Text passage:
--

Background Tuberculosis is enjoying a resurgence of interest, due to its current resurgence in the world. Osteoarticular location represents 3-5% of tuberculosis cases. Spondylodiscitis constitutes the most frequent location.

Objectives The objective of our study was to describe the biological, therapeutic, clinical and radiological aspects of tuberculous spondylodiscitis.

Methods This is a retrospective study of 35 cases of tuberculous spondylodiscitis collected in the Department of Rheumatology over a period of 15 years [1998-2013].

--

Reproduce the full passage on tuberculous spondylodiscitis word for word. The rows that come next are from an unrelated source.

--

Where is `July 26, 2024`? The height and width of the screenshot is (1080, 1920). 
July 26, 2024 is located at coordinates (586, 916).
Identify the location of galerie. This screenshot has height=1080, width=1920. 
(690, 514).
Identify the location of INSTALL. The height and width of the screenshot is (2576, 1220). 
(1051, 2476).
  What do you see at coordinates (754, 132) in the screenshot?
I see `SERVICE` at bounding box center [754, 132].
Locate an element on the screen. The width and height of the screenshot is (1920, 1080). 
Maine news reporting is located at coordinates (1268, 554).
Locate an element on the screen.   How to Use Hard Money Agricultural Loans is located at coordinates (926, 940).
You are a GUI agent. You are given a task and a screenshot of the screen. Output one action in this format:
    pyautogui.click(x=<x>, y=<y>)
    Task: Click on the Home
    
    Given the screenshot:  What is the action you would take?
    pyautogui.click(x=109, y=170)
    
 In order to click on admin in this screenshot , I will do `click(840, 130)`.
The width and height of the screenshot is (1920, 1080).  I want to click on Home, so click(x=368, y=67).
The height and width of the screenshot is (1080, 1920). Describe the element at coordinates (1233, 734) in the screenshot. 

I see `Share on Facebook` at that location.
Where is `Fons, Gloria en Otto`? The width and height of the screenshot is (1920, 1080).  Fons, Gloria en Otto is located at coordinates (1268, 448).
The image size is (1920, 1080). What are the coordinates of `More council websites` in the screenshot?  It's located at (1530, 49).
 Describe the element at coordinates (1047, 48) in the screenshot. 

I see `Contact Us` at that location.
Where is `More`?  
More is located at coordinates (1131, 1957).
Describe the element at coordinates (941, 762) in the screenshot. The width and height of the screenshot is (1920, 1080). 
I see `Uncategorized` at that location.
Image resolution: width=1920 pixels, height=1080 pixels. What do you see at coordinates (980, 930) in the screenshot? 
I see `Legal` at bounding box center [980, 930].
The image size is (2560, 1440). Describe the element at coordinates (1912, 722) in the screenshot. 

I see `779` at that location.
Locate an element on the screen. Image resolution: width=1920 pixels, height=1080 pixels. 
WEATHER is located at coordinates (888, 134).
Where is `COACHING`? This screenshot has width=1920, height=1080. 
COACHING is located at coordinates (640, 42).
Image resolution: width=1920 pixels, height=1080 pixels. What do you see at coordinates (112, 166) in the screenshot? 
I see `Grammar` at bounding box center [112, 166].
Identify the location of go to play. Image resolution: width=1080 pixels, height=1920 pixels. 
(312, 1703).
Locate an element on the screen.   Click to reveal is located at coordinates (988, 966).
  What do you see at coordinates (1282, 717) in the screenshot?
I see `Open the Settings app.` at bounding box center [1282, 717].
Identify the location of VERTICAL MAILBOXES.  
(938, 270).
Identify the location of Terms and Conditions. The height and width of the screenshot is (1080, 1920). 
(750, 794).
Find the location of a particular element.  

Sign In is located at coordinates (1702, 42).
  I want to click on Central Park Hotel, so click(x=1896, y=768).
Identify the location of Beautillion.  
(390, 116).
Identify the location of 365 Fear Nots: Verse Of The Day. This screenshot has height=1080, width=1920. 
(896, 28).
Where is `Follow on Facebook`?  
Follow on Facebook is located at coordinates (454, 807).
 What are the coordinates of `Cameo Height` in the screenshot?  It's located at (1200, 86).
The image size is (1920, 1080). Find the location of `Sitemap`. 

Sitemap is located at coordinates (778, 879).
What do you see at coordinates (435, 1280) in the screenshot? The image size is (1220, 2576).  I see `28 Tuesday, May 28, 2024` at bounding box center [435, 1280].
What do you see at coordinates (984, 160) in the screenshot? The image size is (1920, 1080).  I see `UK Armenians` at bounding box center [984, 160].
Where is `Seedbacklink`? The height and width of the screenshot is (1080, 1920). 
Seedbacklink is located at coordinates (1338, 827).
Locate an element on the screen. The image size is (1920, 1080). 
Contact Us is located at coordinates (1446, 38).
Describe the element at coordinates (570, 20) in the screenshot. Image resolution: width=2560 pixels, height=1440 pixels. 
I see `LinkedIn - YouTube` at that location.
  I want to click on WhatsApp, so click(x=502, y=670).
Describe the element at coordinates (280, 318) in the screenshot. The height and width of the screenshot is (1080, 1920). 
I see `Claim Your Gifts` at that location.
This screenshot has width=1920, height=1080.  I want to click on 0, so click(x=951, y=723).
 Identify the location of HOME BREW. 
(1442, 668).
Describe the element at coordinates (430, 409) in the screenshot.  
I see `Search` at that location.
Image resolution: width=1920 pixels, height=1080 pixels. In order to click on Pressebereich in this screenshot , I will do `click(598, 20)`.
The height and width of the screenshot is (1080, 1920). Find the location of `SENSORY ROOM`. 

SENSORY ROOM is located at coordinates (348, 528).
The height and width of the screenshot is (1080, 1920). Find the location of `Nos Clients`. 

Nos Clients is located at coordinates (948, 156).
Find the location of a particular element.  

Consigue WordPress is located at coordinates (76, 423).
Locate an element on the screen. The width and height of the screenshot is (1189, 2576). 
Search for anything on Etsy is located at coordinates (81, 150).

--

Response to the task:
Background Tuberculosis is enjoying a resurgence of interest, due to its current resurgence in the world. Osteoarticular location represents 3-5% of tuberculosis cases. Spondylodiscitis constitutes the most frequent location.

Objectives The objective of our study was to describe the biological, therapeutic, clinical and radiological aspects of tuberculous spondylodiscitis.

Methods This is a retrospective study of 35 cases of tuberculous spondylodiscitis collected in the Department of Rheumatology over a period of 15 years [1998-2013].